The 262 was a technological step forward. It was well suited at shooting down enemy bombers due to it's heavy cannon load, R4M rockets and exceptional speed making deflection shooting by defensive gunners on the bombers much harder.

The cons of this planes though are:

1.) The sheer speed of the plane meant pilots had to be either veteran flyers OR very used to flyign the 262 to be able to fly at 90% speed towards an enemy target and successfully engage it.

2.) Not overly maneuverable. The problem here is that IF caught at lower speeds (against a Mustang or Tbolt) you could forget out maneuvering these boys. A common tactic for engaging the 262 in a2a combat would be for a US fighter jock to wait for a 262 to make it's pass at bombers and then knowing the 262 would have to slow down to turn back towards the bombers engage the 262 then = slow turning circle and vulnerable at those lower speeds. Linked into this of course was the landing pattern (an even more common attack routine for US fighter pilots) whereby Ta152's and Dora's used to fly cover for the slow Swallows.

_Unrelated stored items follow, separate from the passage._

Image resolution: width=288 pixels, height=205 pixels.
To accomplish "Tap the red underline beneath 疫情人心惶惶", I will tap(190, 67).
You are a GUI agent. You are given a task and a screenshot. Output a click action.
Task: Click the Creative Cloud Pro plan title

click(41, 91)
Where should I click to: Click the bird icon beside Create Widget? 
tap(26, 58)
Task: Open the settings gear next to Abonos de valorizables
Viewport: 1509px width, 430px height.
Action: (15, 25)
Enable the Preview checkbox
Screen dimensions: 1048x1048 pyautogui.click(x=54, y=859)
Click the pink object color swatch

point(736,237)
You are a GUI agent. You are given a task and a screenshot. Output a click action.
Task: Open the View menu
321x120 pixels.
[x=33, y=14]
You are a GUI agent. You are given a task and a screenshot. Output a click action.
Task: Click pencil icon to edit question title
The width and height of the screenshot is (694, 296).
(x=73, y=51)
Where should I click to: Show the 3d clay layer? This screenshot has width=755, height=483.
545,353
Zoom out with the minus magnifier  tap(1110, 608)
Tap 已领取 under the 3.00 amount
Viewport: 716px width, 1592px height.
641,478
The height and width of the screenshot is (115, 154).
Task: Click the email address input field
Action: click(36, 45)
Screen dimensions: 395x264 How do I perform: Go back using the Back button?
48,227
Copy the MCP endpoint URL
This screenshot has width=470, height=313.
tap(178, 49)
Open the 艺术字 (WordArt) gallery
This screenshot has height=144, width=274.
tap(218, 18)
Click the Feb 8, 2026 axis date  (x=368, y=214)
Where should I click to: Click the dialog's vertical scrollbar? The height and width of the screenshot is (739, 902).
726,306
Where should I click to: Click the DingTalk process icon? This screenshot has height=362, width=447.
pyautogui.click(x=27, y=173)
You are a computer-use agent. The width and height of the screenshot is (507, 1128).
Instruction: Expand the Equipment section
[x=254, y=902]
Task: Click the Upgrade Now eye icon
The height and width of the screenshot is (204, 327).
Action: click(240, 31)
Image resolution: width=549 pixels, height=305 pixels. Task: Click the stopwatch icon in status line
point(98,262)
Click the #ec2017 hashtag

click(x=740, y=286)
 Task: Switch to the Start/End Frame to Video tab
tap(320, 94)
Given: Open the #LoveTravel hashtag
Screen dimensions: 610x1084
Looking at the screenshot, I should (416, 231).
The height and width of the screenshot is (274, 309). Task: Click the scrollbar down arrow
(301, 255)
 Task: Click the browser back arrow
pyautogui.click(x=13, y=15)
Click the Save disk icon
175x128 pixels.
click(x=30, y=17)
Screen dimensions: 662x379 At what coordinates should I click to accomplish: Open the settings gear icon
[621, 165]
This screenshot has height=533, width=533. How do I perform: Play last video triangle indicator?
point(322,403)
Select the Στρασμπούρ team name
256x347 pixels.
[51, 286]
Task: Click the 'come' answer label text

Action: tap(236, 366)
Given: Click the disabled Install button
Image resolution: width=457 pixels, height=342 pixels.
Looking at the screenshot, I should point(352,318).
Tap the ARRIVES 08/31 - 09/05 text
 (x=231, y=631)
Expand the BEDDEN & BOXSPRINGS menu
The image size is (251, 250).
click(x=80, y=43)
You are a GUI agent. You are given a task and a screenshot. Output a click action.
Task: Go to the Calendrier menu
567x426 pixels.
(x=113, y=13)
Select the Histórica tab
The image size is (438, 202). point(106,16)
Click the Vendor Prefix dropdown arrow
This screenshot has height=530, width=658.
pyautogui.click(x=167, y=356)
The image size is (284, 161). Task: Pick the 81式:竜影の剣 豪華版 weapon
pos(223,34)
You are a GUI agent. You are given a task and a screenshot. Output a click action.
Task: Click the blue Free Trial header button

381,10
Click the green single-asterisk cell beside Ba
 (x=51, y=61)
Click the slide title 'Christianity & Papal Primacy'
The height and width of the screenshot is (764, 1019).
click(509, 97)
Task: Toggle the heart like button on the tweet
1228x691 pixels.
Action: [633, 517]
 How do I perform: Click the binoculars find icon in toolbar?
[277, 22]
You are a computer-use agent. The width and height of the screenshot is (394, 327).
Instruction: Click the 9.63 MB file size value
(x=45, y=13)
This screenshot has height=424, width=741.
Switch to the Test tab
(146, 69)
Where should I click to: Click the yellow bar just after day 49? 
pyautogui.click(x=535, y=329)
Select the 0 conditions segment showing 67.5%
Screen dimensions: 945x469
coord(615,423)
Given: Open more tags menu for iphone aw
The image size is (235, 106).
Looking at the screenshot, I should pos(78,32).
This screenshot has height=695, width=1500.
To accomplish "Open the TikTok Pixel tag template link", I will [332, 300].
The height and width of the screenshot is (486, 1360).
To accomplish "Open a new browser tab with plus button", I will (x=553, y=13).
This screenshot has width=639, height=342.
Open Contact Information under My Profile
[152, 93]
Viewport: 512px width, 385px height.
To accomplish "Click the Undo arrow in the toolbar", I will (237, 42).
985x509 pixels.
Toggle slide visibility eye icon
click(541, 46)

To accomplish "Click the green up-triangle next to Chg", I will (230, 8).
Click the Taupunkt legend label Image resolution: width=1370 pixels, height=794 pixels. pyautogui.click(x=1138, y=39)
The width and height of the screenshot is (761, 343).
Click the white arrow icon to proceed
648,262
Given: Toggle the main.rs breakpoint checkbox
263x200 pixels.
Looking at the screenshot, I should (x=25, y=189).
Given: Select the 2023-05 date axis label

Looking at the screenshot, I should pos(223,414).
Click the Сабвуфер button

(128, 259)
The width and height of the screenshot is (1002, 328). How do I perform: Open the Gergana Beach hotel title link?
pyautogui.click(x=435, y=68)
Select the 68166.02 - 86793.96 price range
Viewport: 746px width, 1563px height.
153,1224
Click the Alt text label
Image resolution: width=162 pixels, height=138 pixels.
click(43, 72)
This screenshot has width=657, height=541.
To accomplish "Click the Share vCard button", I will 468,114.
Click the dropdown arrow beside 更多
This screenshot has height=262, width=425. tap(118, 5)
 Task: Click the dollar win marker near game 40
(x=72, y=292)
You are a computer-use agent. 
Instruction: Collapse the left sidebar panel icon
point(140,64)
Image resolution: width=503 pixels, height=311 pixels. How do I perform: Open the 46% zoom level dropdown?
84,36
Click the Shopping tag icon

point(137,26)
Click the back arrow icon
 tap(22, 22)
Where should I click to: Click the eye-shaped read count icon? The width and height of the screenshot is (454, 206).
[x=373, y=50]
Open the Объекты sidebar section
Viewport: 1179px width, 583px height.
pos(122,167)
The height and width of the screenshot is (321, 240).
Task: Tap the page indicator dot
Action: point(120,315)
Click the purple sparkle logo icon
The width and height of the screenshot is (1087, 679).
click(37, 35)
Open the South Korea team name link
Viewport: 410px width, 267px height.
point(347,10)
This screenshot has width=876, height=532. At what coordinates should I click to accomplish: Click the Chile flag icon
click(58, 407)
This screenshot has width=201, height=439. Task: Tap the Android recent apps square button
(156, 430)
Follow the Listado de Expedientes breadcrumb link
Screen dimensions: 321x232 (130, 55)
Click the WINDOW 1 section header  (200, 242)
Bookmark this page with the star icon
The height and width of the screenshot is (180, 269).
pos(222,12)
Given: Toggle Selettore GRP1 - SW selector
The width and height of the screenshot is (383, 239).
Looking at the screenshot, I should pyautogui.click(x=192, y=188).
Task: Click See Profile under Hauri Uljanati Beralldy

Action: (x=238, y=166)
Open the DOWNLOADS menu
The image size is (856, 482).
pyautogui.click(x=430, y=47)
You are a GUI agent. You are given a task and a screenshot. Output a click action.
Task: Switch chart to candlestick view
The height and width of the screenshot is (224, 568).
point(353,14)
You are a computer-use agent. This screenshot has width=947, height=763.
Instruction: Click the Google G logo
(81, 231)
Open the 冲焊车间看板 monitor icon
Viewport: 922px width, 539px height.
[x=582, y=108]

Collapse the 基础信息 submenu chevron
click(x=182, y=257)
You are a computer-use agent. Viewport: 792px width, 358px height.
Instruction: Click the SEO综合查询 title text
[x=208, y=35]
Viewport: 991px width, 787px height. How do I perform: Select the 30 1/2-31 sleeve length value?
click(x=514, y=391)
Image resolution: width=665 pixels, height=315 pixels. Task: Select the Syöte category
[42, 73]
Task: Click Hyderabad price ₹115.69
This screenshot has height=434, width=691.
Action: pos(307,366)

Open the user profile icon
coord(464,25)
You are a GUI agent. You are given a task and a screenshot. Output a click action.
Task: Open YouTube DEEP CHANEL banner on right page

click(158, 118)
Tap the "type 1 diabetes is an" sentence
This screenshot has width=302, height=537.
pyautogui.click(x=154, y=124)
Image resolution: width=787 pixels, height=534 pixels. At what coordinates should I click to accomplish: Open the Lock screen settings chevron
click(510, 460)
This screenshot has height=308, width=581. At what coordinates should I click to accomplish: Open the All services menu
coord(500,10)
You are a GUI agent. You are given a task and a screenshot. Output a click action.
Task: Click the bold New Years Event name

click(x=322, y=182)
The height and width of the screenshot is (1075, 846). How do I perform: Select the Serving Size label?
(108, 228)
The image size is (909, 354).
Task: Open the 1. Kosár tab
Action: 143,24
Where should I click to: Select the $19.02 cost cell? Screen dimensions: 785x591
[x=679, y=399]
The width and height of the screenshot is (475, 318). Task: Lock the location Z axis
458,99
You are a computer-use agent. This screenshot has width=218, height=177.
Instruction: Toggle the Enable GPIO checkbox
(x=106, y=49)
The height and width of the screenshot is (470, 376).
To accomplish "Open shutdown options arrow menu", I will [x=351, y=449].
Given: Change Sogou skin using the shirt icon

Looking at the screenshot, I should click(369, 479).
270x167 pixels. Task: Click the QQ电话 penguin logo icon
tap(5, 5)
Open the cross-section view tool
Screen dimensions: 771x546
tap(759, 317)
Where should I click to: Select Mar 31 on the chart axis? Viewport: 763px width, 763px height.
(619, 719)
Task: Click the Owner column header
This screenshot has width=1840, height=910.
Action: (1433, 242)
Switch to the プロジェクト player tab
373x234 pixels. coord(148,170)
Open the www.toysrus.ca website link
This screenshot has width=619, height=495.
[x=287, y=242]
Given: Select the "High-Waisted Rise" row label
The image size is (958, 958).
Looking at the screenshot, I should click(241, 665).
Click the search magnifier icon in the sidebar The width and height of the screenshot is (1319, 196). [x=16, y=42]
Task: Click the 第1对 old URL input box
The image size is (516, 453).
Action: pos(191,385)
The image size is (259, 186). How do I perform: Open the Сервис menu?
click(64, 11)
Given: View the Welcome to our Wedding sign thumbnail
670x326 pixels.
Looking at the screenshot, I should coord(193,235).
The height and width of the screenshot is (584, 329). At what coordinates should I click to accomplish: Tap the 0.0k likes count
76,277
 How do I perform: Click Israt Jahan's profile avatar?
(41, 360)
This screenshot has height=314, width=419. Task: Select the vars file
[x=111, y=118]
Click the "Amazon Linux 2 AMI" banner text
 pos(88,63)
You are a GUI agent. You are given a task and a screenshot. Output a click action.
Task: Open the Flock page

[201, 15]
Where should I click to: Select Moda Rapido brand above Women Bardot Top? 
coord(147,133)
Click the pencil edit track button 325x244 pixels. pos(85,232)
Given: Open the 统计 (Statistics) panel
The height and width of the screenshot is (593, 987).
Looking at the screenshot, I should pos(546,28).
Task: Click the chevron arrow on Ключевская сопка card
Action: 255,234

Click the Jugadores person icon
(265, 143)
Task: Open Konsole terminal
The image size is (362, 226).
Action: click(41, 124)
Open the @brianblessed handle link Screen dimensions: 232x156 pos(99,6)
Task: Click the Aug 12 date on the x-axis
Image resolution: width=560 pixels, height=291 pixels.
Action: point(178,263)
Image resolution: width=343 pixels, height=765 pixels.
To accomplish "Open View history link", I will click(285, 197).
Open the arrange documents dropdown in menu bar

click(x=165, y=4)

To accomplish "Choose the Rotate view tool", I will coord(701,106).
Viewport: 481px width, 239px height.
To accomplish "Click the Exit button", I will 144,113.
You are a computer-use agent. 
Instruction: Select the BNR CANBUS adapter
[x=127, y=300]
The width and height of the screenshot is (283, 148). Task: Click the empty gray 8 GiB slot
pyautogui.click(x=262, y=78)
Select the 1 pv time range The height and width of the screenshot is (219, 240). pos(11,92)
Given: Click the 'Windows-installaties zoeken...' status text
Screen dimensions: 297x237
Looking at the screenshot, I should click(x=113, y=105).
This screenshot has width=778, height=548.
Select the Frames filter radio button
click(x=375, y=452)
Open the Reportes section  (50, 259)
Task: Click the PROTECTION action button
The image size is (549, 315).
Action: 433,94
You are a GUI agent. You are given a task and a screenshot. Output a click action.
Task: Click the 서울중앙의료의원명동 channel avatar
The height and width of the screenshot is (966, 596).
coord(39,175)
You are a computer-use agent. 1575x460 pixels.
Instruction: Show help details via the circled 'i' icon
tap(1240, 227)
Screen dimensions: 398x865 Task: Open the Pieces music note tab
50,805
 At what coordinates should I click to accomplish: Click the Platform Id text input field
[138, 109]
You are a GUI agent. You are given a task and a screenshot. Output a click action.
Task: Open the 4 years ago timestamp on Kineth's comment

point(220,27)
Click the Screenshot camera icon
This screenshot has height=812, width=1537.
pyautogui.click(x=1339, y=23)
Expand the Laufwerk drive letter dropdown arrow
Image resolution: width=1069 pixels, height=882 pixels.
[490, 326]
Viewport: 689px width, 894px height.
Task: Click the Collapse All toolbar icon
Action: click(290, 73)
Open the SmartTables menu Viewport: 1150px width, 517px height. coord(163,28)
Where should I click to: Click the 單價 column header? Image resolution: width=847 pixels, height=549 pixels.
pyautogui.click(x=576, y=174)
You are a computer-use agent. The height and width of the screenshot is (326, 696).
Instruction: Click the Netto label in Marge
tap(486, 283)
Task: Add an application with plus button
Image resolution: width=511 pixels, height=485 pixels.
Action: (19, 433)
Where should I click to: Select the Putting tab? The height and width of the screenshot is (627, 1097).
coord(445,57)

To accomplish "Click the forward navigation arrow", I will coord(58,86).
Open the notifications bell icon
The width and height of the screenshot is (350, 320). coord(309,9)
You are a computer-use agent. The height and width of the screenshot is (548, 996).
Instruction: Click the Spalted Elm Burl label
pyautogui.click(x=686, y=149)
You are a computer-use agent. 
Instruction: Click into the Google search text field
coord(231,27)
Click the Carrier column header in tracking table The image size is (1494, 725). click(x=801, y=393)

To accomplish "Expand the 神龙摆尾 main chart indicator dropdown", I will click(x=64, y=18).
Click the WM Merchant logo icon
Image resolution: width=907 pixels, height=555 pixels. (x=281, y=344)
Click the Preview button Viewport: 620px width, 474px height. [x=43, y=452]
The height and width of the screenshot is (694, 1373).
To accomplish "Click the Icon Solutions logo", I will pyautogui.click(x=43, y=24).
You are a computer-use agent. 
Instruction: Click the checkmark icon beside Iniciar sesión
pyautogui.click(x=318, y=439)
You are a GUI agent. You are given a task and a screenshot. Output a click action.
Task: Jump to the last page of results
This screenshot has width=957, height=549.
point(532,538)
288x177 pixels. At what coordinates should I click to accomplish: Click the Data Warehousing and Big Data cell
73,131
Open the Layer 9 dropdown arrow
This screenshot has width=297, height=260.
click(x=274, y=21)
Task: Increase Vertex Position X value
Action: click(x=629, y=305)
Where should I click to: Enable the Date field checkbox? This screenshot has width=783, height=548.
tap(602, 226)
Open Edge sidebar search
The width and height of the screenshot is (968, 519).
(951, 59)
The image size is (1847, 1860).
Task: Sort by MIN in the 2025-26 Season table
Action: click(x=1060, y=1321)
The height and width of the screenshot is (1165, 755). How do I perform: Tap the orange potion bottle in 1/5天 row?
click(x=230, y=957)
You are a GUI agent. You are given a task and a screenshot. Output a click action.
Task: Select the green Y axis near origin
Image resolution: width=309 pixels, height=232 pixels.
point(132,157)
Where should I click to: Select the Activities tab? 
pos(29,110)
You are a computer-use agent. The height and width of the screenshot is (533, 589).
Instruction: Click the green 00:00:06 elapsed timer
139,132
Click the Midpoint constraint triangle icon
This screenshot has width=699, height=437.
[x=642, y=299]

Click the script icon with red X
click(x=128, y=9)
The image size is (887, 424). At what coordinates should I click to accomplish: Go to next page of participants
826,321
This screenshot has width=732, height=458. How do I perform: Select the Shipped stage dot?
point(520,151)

3.) Engine complexity. Very complex engines that had to be re-built on a not-infrequent basis. They allowed limited flying time and required a lot of work by engineers.

Overall my thoughts on the 262 are:

I respect the plane. It was a step in plane evolution. It could function in a bomber killing role very well. The R4M's were DEADLY. It was basically 'immune' to bomber defensive fire. It was NOT a dogfighter though so forget it against enemy fighters unless attacking an unaware enemy that you can attack from a quick pass.

All in all. A very good plane IMO but to have any BIG war impact it would need to be mass produced along with 190D's or 152H's flown by decent pilots (to tackle the fighters) to accomplish an air war 'change' IMO.........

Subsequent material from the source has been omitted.